There will be those who, after we failed to qualify from the T20 group again, say that it was the 'same old, same old'. Then there are the others, who take a closer look.
Our hopes went to the last over of the last game and we failed to qualify from a really tough group with plenty of Test-ground counties. We lost seven games, but three of them were by just one run and, for supporters used to seeing us hammered in these games, it was a refreshing change to see us compete - and compete well.
'We still lost' I hear one or two cry. Yes, but we are making progress, on the back of a lot of hard winter work on the key disciplines. We gave away few extras, held some blinding catches, dropped a few, but such is the game. The fielding stood up well to the pressure and only in a couple of matches did we let ourselves down.
A lot was pinned on the three New Zealanders, just as it was the previous year with Hashim Amla and Tillakaratne Dilshan. We were all excited about their involvement but the reality was that they didn't really deliver. Jimmy Neesham did best, producing a match-winning performance against Lancashire and being steady with bat and ball. Hamish Rutherford and Neil Broom disappointed, playing cameos, rather than the match-defining innings that we needed and, to be fair, expect from that key role.
That is it with T20. 'Steady' isn't enough and, whoever we recruit for next season, they will stand or fall on their ability to win us matches. Reputations count for little in this game, as we know and Somerset found out. With Gayle and Jayawardene in their side, success had to follow, but they came bottom of their group having shelled out thousands.
Continued improvement depends on prudent winter signings. There is a strong nucleus of young local talent, while Wayne Madsen and Chesney Hughes provide more experience, but the need for three or four new recruits is strong. One has to be a batting wicket-keeper, while a reliable overseas bowler is essential, likewise a top order batsman or all-rounder.
There is no quick fix. No one can wave a magic wand and make us top of the group with a hundred per cent record. There is no getting away from the fact that our playing resources are still slim next to many clubs, but we punch above our weight at times. The right new men would make all the difference in landing the knock out blow.
I remain confident that we are on the right track and hope that the hard winter work, led by Graeme Welch and John Sadler, can be repeated to greater success next year.
In closing, I feel duty-bound to answer a question that has been asked several times in recent correspondence. Will Wes Durston be captain in 2017?
My answer is simple. Like any other professional sportsman, Wes knows that another contract depends on the club looking for and finding someone better. It hasn't been a vintage season for him and with only one score over fifty, as well as an injury, it didn't go to plan. If there's a better option out there, I am sure the club will pursue it, if not, he will be back for, I'd guess, another year next year. He has been a wonderful servant to the club, but won't look back on this as one of his best summers.

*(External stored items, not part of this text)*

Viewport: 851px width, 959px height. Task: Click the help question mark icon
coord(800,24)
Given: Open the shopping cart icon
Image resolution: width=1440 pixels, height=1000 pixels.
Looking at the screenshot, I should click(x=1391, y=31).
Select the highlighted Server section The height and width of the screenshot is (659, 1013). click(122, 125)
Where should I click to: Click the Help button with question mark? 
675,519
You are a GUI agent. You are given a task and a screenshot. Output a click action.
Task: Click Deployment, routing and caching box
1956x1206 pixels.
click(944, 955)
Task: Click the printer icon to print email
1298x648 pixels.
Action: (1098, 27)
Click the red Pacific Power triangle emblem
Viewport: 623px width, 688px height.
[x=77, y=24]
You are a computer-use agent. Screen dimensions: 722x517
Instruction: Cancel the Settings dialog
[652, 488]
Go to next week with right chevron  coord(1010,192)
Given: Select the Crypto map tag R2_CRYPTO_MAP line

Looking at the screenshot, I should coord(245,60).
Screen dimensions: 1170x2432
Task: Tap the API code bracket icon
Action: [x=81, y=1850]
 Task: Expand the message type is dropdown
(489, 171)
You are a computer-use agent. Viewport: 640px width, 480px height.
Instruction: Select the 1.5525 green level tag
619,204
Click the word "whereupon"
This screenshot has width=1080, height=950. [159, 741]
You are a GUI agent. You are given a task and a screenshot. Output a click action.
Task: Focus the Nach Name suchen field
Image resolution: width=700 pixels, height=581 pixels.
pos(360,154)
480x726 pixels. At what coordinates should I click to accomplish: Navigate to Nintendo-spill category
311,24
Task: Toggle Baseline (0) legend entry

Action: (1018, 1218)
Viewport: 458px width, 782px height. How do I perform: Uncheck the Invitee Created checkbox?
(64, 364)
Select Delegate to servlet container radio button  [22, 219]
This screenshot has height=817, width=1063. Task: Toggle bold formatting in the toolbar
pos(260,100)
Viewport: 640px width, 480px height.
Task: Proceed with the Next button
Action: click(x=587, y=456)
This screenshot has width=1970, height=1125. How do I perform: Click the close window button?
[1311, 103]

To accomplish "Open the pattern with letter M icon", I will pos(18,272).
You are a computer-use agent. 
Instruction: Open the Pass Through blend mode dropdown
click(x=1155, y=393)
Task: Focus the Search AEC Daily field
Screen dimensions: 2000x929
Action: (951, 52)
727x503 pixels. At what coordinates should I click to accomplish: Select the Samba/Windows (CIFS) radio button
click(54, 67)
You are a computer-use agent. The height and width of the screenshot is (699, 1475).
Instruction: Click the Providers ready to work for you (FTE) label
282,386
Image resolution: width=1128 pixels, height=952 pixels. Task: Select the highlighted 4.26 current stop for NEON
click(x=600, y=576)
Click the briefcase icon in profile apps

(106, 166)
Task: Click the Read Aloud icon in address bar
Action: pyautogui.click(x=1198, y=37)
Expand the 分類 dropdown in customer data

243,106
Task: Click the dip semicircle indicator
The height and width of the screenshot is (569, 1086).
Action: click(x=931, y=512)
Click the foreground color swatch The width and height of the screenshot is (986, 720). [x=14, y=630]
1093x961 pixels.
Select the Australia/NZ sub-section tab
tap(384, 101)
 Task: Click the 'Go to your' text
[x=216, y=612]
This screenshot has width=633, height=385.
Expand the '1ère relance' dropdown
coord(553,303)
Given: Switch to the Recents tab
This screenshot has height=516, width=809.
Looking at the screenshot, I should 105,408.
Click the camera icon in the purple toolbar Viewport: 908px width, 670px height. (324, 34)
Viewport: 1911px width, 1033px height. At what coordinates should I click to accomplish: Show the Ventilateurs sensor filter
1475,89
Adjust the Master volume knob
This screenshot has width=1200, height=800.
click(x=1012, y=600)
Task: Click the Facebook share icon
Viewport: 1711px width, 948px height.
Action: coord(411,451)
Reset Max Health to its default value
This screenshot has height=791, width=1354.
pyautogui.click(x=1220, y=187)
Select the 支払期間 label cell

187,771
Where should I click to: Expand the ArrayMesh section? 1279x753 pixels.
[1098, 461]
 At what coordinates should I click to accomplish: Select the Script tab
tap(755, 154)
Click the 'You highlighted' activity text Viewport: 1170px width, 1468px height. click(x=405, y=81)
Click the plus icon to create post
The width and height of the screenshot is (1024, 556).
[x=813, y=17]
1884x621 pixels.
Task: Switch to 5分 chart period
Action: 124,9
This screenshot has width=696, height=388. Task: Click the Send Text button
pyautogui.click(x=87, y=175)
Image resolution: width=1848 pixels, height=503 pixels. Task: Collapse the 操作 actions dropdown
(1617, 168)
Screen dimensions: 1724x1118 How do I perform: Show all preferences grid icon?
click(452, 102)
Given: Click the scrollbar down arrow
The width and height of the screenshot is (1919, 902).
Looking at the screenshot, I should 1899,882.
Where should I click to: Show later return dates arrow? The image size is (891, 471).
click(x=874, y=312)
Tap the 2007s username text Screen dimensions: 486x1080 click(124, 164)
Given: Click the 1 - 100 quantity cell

For what it is worth, unless we can recruit a real talisman to the club, I'd be inclined to give the one-day captaincy to Alex Hughes. He strikes me as a lad who thrives on opportunity and challenge and was coming in too late to make an impact in the T20.
He skippered in some of the more magical moments of this summer's campaign and expect him to make a good fist of things if offered the role for another year.
Makes a lot of sense to old Peakfan.
In closing tonight, I'd just like to wish James Pipe all the very best for the new role he has secured at Nottinghamshire CCC later this year.
He has a lot of friends at Derbyshire and always will have, testimony to his friendly persona and ever-present smile. He is one of the highest-rated men in the game and is destined to go far.